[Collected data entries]
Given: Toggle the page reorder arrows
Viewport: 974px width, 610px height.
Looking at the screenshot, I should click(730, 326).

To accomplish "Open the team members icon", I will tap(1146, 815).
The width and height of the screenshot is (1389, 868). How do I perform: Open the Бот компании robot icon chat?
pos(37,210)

--

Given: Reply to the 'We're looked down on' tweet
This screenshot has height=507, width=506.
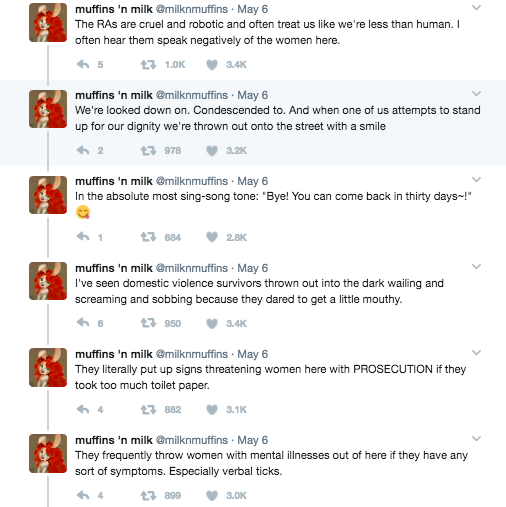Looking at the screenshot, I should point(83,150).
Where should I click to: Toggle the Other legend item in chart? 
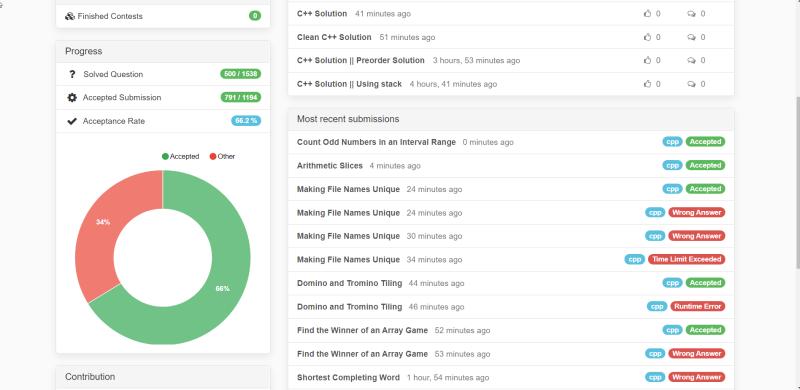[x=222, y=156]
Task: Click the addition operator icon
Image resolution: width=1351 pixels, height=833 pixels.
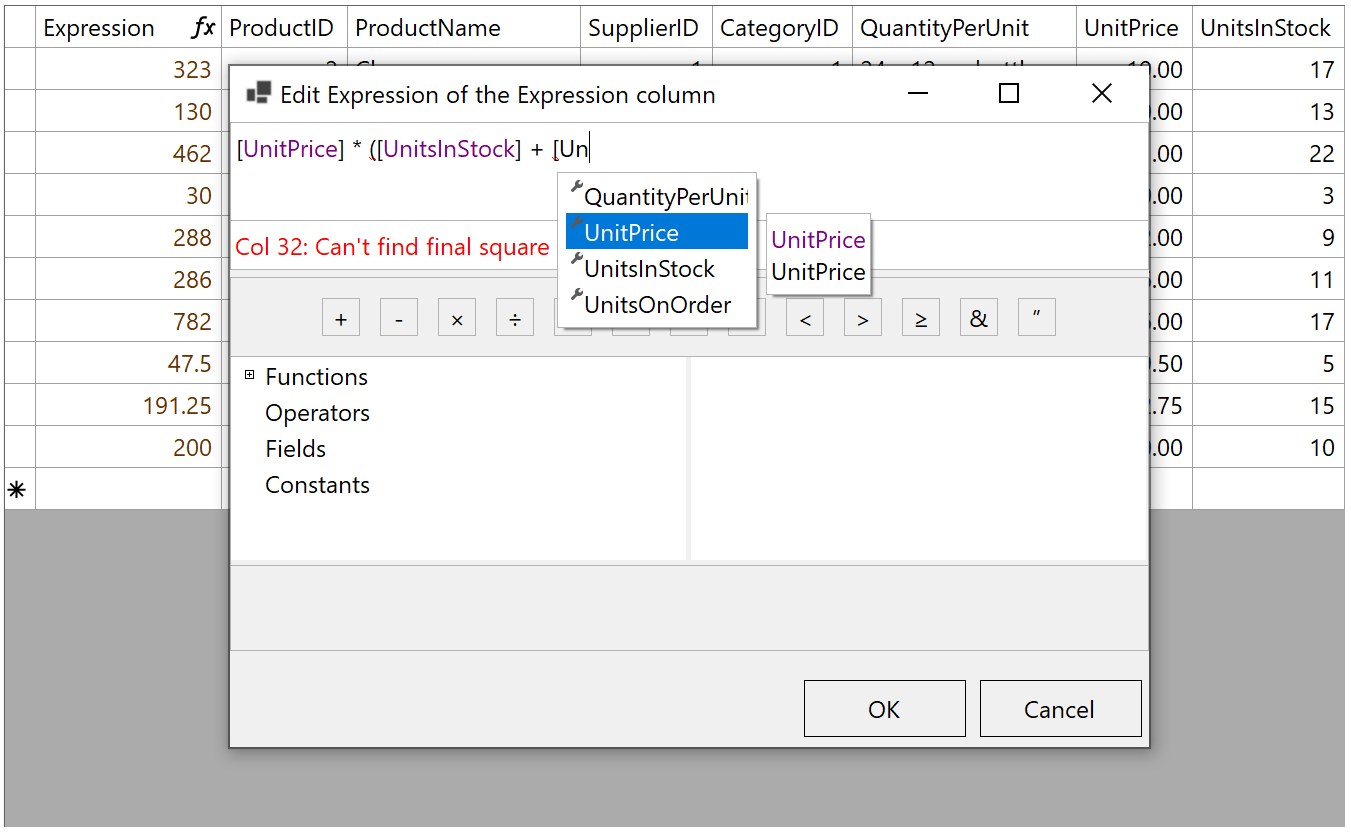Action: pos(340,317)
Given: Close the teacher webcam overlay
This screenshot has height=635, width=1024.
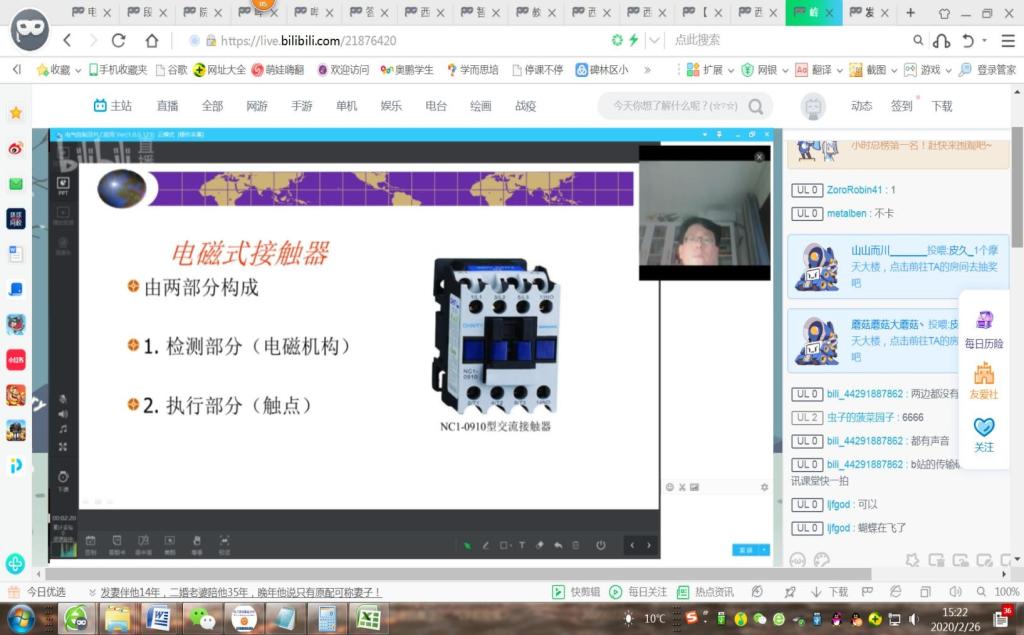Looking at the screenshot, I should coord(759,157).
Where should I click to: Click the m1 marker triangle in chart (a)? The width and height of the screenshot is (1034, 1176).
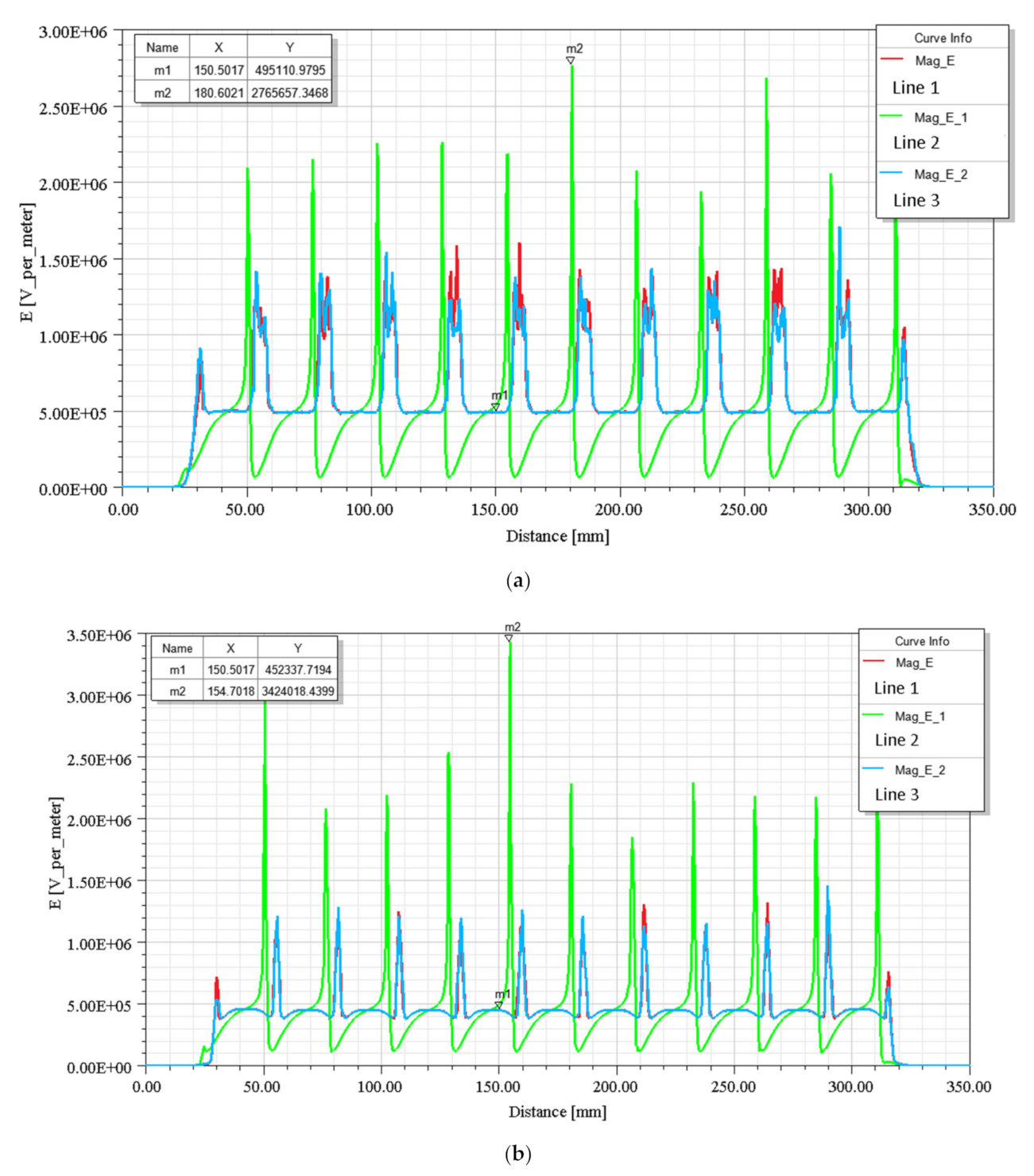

WHAT NEEDS TO BE DONE:
Count, in the records above, the lines that contain the word "Given"; the answer is that number alone.

YOUR SOLUTION:
3